Auch Formulierungen in Vorwort und Resümee lassen erkennen, dass für den Autor der "entwicklungsgeschichtliche Standort" Klengels, sein "Hineinwachsen in einen eigenen Stil" und seine Bedeutung für die Entstehung des Dresdner Barock im Zentrum des Interesses stehen. Eher beiläufige Ausführungen Passavants lassen dem Rezensenten aber andere Aspekte noch wichtiger erscheinen: Fragen nach der Invention, dem künstlerischen Werkprozess und der kreativen Verwandlung von Vorbildern, zu deren Beantwortung die Skizzen wertvolles Material liefern. Hier erweist sich der zumeist nicht vollständig ausgeführte Zustand der Zeichnungen als Vorteil. So lässt sich bei der Palastfassade Kat. Nummer 4 der Entwurfsprozess wie in einem didaktischen Exempel in seinen einzelnen Schritten nachvollziehen. Auch die Gegenüberstellung von Vorbild und Zeichnung ist lehrreich, denn Klengel nahm fast immer interpretierende Veränderungen vor. So ist es bei der Skizze des Algardi-Altars in San Paolo Maggiore in Bologna (84), beim Fassadenaufriss von Palladios San Giorgio Maggiore (75/76) oder im Fall des Gartencasinos im Münchner Hofgarten (207), bei dem Klengel ganz eigene Themen entwickelt hat.

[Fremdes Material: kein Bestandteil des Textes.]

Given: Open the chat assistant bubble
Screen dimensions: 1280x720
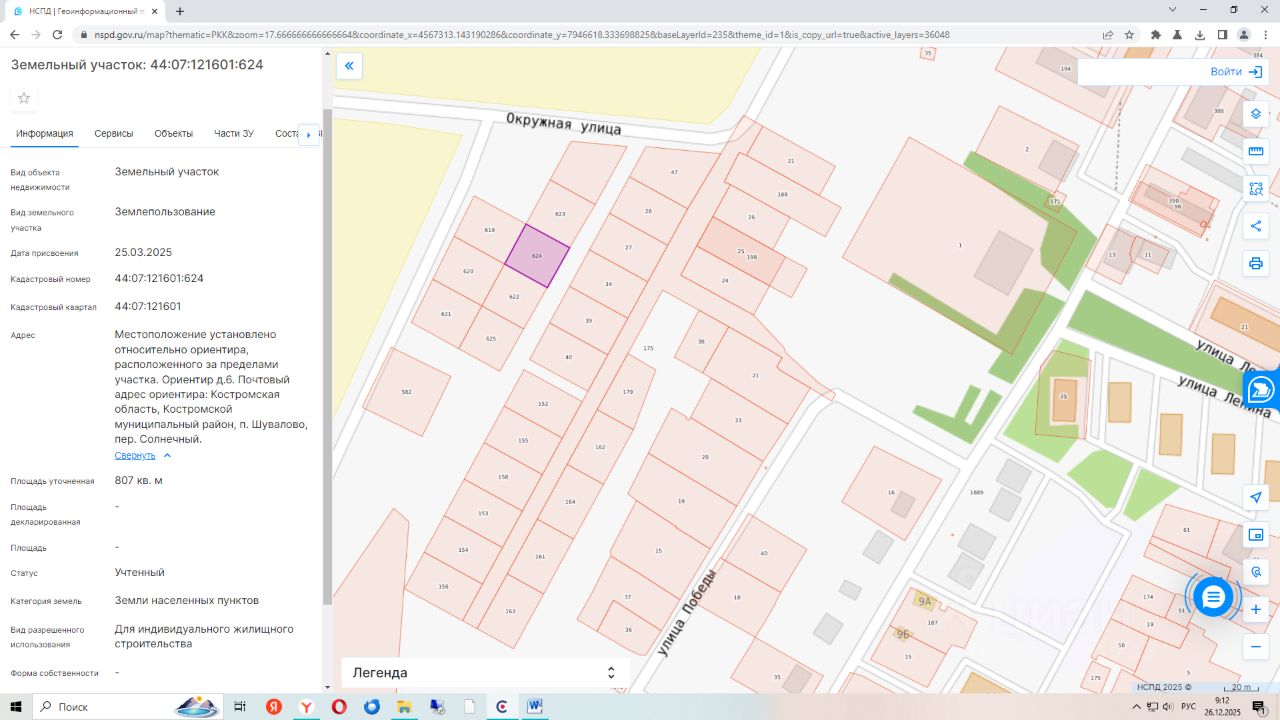Looking at the screenshot, I should 1213,597.
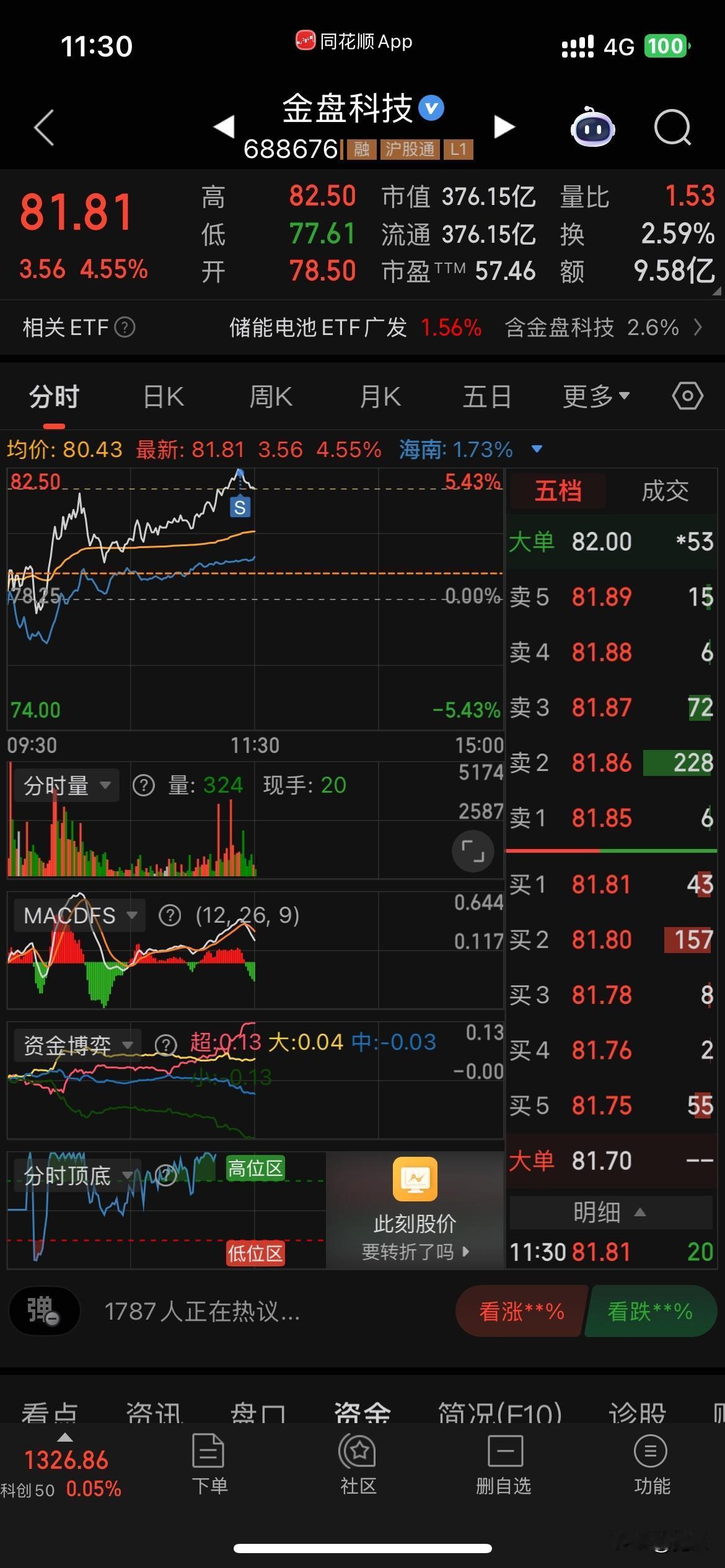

Gerade mit den zuletzt genannten Ansätzen bietet Passavants Buch nicht nur "eine neue breitere Grundlage für die Bewertung Klengels", sondern auch einen Beitrag, der über die Dresdner Architekturszene hinaus von allgemeinem Interesse für die Architekturgeschichte des Barock ist. Ein Desiderat bleibt aber zu notieren: Für die Beurteilung Klengels wäre sicher auch das Verhältnis seines Konvoluts zu den anderen Skizzen und Skizzenbüchern des 17. Jahrhunderts aufschlussreich, von den Reiseskizzen eines Heinrich Schickhardt bis zu den beiden Bänden in der Bibliothek des Bayerischen Nationalmuseums. Dies bleibt eine Aufgabe für eine systematische Untersuchung des Phänomens der architektonischen Skizze.